MAIS, parce qu’il y a un MAIS vous vous en doutez... cet enthousiasme fut de courte durée car le 26 février nous découvrons que la Commission fait une proposition « Omnibus ». Elle remet en cause le devoir de vigilance ainsi que deux autres mesures pionnières en matière de durabilité faisant partie de la stratégie européenne de long terme amorcée en 2019, du Green Deal [6].
Il s’agit de la CSRD, une directive imposant aux grandes entreprises de publier des données sur la durabilité de leurs activités et le mécanisme d’ajustement carbone aux frontières. Dans tous les cas, il s’agit d’assouplir les mesures et de réduire le nombre d’entreprises concernées par ces règlementations. Moins d’un an après le vote du DDV, la marche arrière est alors enclenchée. Au nom de quoi ? De la « simplification bureaucratique » qui grève l’économie et qui empêche nos entreprises européennes de se développer et de concurrencer les autres puissances. Rappelons tout de même que selon
« l’évaluation faite par la précédente commission […] : la compétitivité de l’UE réside dans sa capacité à fournir un environnement réglementaire stable dans le cadre du Pacte vert pour l’Europe, axé sur la durabilité et la transition verte – autant d’éléments de plus en plus demandés par les consommateurs mondiaux » [7].
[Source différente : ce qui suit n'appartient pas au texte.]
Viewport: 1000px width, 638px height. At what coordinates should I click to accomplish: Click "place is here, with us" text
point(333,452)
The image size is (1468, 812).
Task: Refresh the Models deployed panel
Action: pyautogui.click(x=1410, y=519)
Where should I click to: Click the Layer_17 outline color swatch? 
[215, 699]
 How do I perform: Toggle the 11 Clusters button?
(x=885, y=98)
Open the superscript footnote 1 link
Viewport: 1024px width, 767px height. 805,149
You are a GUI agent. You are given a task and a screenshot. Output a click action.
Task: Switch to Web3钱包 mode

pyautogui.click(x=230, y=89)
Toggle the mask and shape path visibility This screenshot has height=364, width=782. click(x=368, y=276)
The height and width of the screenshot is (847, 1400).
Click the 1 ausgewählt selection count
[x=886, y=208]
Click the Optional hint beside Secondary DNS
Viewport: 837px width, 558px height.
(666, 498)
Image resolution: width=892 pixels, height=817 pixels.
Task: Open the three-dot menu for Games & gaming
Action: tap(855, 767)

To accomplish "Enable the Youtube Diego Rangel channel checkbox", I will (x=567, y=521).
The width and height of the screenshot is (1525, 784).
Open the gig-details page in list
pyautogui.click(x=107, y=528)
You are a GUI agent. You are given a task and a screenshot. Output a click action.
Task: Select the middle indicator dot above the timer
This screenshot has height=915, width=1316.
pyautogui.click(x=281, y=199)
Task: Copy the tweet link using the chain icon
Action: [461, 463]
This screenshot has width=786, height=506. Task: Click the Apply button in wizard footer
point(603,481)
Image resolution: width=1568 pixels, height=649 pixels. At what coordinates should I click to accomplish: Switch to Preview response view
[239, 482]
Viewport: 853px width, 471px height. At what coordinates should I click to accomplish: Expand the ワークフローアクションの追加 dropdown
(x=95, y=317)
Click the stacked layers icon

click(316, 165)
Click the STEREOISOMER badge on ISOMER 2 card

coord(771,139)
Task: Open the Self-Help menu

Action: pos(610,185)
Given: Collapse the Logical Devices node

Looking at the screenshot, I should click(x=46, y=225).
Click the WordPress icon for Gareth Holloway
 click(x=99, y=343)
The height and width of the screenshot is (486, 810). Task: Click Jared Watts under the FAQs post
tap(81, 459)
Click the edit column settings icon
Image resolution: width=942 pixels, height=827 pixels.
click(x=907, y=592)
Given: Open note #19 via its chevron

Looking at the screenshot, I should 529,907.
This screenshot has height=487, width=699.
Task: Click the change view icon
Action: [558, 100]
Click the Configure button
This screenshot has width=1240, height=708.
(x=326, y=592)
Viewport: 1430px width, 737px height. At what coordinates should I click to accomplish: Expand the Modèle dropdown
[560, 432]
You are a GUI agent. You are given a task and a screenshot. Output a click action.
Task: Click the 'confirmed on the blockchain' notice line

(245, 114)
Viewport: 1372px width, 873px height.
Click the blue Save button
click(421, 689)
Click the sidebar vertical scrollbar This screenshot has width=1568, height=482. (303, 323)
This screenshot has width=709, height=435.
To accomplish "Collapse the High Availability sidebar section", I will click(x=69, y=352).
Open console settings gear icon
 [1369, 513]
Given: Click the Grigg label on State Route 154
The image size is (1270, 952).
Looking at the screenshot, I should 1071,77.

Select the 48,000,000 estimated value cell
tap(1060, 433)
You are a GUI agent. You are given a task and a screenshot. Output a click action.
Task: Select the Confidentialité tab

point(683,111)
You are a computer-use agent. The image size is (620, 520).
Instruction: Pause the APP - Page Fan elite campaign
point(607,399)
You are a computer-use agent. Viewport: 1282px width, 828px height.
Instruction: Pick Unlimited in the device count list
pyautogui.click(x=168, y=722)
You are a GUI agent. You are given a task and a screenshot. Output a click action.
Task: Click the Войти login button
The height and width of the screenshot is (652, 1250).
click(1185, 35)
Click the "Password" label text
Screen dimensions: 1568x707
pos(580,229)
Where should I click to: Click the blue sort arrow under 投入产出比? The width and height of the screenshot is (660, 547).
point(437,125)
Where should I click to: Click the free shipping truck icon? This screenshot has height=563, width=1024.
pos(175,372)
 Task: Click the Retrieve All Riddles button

Mais, trop peu était déjà trop selon Benjamin Haddad , ministre délégué en charge de l’Europe en France, « Nous ne défendrons pas l’écologie en Europe en affaiblissant nos entreprises et agriculteurs dans la concurrence face aux Américains et Chinois », estime-t-il, évoquant une forme de « pragmatisme » [8]. Le « pragmatisme » semble d’ailleurs être un mot à la mode en Belgique aussi ! Il est utilisé dans la déclaration de politique régionale du gouvernement wallon et dans l’accord de la coalition Arizona. Il nous donne l’impression que les politiques libérales à venir sont les seules réponses réalistes aux défis tels que le changement climatique, faisant alors passer les mesures écologistes ou sociales pour des utopies déconnectées de la réalité.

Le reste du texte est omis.